## [Given task]
Convert the rows from the line containing "Task: Click the 情報 link beside the heading" through the line containing "Action: [737, 39]" into a Markdown table with two columns, No. and Text, giving each line a number and skipping blank lines.
— Start —
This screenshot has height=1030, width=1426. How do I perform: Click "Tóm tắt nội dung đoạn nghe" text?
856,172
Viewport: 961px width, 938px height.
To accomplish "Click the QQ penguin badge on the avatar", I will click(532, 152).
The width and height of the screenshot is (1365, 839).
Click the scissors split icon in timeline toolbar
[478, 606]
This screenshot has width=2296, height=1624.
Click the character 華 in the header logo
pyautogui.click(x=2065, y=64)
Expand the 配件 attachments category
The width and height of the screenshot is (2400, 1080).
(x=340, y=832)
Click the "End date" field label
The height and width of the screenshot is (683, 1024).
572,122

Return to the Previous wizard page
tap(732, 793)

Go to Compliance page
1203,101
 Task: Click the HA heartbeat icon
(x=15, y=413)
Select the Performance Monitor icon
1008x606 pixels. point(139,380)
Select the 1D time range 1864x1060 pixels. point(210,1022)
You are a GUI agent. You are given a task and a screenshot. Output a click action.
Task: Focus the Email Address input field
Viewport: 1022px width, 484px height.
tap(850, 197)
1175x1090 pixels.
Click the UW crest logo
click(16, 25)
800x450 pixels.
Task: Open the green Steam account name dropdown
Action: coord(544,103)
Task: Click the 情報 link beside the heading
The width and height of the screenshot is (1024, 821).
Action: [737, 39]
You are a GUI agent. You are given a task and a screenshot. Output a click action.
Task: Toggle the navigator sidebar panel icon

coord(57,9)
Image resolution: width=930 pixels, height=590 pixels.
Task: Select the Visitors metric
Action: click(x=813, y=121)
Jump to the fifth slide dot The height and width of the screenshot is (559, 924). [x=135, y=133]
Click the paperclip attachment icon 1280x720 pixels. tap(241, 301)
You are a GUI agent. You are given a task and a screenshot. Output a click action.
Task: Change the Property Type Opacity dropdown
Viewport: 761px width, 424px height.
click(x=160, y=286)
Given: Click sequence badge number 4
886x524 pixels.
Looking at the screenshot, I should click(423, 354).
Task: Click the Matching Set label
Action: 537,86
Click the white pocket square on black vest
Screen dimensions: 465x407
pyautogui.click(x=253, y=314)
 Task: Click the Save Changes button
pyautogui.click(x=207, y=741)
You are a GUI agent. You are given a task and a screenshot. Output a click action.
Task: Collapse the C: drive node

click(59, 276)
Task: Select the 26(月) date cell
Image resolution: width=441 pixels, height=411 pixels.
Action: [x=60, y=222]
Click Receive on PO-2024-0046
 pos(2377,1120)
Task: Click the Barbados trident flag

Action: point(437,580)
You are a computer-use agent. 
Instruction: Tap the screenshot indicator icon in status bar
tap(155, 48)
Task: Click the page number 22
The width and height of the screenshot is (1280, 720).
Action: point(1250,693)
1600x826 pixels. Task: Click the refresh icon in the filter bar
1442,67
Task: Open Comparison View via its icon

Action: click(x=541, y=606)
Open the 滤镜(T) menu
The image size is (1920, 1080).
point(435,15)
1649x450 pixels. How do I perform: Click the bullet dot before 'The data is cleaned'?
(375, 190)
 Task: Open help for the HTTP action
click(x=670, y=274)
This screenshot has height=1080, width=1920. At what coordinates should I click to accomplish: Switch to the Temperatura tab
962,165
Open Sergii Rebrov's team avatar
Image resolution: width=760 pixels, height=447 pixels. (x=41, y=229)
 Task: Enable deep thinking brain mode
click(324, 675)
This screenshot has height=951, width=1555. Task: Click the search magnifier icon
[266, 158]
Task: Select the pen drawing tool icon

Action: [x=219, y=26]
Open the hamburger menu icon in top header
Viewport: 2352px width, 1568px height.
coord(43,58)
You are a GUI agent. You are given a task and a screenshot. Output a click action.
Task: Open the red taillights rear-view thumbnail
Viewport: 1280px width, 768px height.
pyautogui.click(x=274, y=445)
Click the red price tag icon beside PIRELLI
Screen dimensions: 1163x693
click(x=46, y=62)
— End —
## [Answer below]
| No. | Text |
|---|---|
| 1 | Task: Click the 情報 link beside the heading |
| 2 | The width and height of the screenshot is (1024, 821). |
| 3 | Action: [737, 39] |